The goal of the new mode is to enable some use-cases when using tiered memory
usage models which I've lovingly named.
1a. The Hare - The interconnect is fast enough to meet bandwidth and latency
requirements allowing preference to be given to all nodes with "fast" memory.
1b. The Indiscriminate Hare - An application knows it wants fast memory (or
perhaps slow memory), but doesn't care which node it runs on. The application
can prefer a set of nodes and then xpu bind to the local node (cpu, accelerator,
etc). This reverses the nodes are chosen today where the kernel attempts to use
local memory to the CPU whenever possible. This will attempt to use the local
accelerator to the memory.
2. The Tortoise - The administrator (or the application itself) is aware it only
needs slow memory, and so can prefer that.

Much of this is almost achievable with the bind interface, but the bind
interface suffers from an inability to fallback to another set of nodes if
binding fails to all nodes in the nodemask.

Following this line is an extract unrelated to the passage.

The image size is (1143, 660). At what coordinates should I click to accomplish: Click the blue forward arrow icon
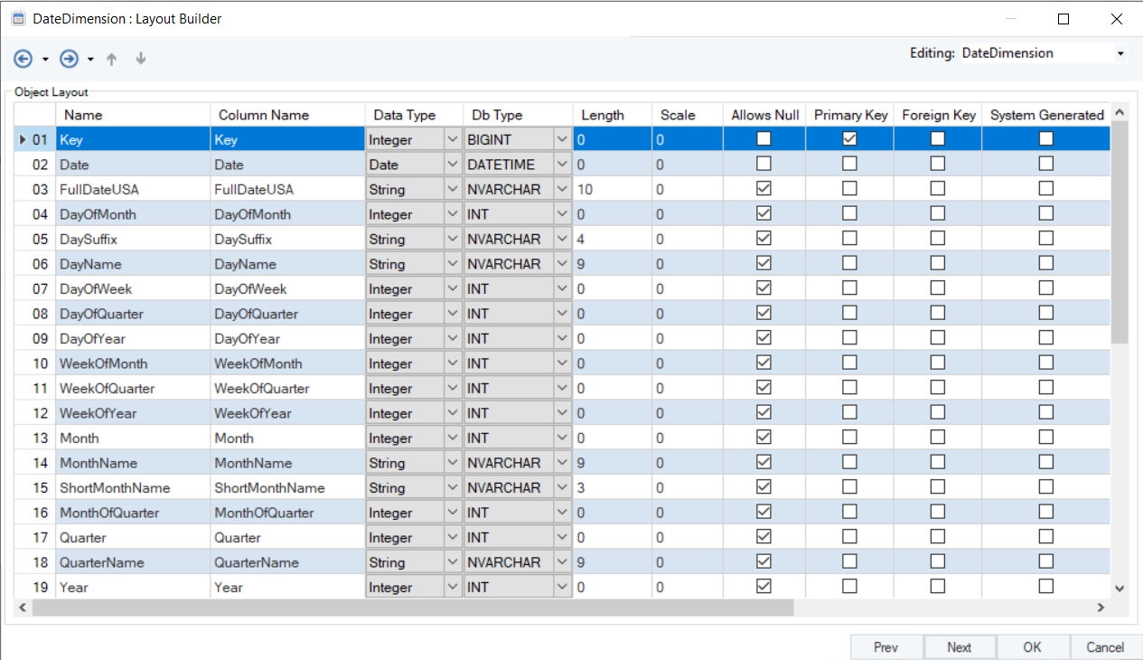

Like MPOL_BIND a nodemask is given. Inherently this removes ordering from the
preference.

> /* Set first two nodes as preferred in an 8 node system. */
> const unsigned long nodes = 0x3
> set_mempolicy(MPOL_PREFER_MANY, &nodes, 8);

> /* Mimic interleave policy, but have fallback *.
> const unsigned long nodes = 0xaa
> set_mempolicy(MPOL_PREFER_MANY, &nodes, 8);

Some internal discussion took place around the interface. There are two
alternatives which we have discussed, plus one I stuck in:
1. Ordered list of nodes. Currently it's believed that the added complexity is
nod needed for expected usecases.
2. A flag for bind to allow falling back to other nodes. This confuses the
notion of binding and is less flexible than the current solution.
3. Create flags or new modes that helps with some ordering. This offers both a
friendlier API as well as a solution for more customized usage. It's unknown
if it's worth the complexity to support this. Here is sample code for how
this might work:

> // Prefer specific nodes for some something wacky
> set_mempolicy(MPOL_PREFER_MANY, 0x17c, 1024);
>
> // Default
> set_mempolicy(MPOL_PREFER_MANY | MPOL_F_PREFER_ORDER_SOCKET, NULL, 0);
> // which is the same as
> set_mempolicy(MPOL_DEFAULT, NULL, 0);
>
> // The Hare
> set_mempolicy(MPOL_PREFER_MANY | MPOL_F_PREFER_ORDER_TYPE, NULL, 0);
>
> // The Tortoise
> set_mempolicy(MPOL_PREFER_MANY | MPOL_F_PREFER_ORDER_TYPE_REV, NULL, 0);
>
> // Prefer the fast memory of the first two sockets
> set_mempolicy(MPOL_PREFER_MANY | MPOL_F_PREFER_ORDER_TYPE, -1, 2);
>

Cc: Andi Kleen <[email protected]>
Cc: Andrea Arcangeli <[email protected]>
Cc: Andrew Morton <[email protected]>
Cc: Dan Williams <[email protected]>
Cc: Dave Hansen <[email protected]>
Cc: David Hildenbrand <[email protected]>
Cc: David Rientjes <[email protected]>
Cc: Mel Gorman <[email protected]>
Cc: Michal Hocko <[email protected]>
Cc: Mike Kravetz <[email protected]>
Cc: Randy Dunlap <[email protected]>
Cc: Vlastimil Babka <[email protected]>

Ben Widawsky (8):
mm/mempolicy: Add comment for missing LOCAL
mm/mempolicy: kill v.preferred_nodes
mm/mempolicy: handle MPOL_PREFERRED_MANY like BIND
mm/mempolicy: Create a page allocator for policy
mm/mempolicy: Thread allocation for many preferred
mm/mempolicy: VMA allocation for many preferred
mm/mempolicy: huge-page allocation for many preferred
mm/mempolicy: Advertise new MPOL_PREFERRED_MANY

Dave Hansen (4):
mm/mempolicy: convert single preferred_node to full nodemask
mm/mempolicy: Add MPOL_PREFERRED_MANY for multiple preferred nodes
mm/mempolicy: allow preferred code to take a nodemask
mm/mempolicy: refactor rebind code for PREFERRED_MANY

.../admin-guide/mm/numa_memory_policy.rst | 22 +-
include/linux/mempolicy.h | 6 +-
include/uapi/linux/mempolicy.h | 6 +-
mm/hugetlb.c | 20 +-
mm/mempolicy.c | 273 ++++++++++++------
5 files changed, 222 insertions(+), 105 deletions(-)

--
2.27.0

2020-06-30 22:09:05

by Ben Widawsky

[permalink] [raw]

Subject: [PATCH 04/12] mm/mempolicy: allow preferred code to take a nodemask

From: Dave Hansen <[email protected]>

Create a helper function (mpol_new_preferred_many()) which is usable
both by the old, single-node MPOL_PREFERRED and the new
MPOL_PREFERRED_MANY.

Enforce the old single-node MPOL_PREFERRED behavior in the "new"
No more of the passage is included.